(BITTE BEARBEITEN SIE)
(a) Wer sorgt laut dem Textauszug mit einer Shakespeare-Komödie für beste Unterhaltung?
(b) Wiederholen Sie aus dem Textauszug wortgetreu den Abschnitt, der mit „Pick bloggt: Über“ beginnt und mit „und hervorragenden Tänzern.“ endet.
(c) Nennen Sie alle Choreografen, deren Choreografien laut dem Textauszug in „Dans ImPulse“ zu sehen sind.

======== TEXTAUSZUG

Kevin O'Days „2 Gents“ am Nationaltheater Mannheim

Kevin O'Days „2 Gents“ am Nationaltheater Mannheim

Mit Strahlkraft

Pick bloggt: Über Ballettabende in Mannheim und Augsburg

Kevin O'Day sorgt mit einer Shakespeare-Komödie für beste Unterhaltung. „Dans ImPulse“ mit Choreografien von Marco Goecke, Georg Reischl und Stephen Shropshire erfreut mit kurzweiligen Stücken und hervorragenden Tänzern.

================
======== BEREITGESTELLTES MATERIAL

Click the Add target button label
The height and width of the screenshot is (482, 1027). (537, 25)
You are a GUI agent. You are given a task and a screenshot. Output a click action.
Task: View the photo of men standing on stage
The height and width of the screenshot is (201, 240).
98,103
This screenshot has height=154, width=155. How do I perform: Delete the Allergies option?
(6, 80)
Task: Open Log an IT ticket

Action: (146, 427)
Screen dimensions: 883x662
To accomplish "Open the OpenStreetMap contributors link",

================
======== BEREITGESTELLTES MATERIAL

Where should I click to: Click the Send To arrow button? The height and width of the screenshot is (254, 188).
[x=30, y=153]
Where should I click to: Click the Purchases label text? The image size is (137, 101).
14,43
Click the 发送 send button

================

(LÖSUNGSÜBERSICHT)
(a) Kevin O'Day

(b)
Pick bloggt: Über Ballettabende in Mannheim und Augsburg

Kevin O'Day sorgt mit einer Shakespeare-Komödie für beste Unterhaltung. „Dans ImPulse“ mit Choreografien von Marco Goecke, Georg Reischl und Stephen Shropshire erfreut mit kurzweiligen Stücken und hervorragenden Tänzern.

(c) Marco Goecke, Georg Reischl, Stephen Shropshire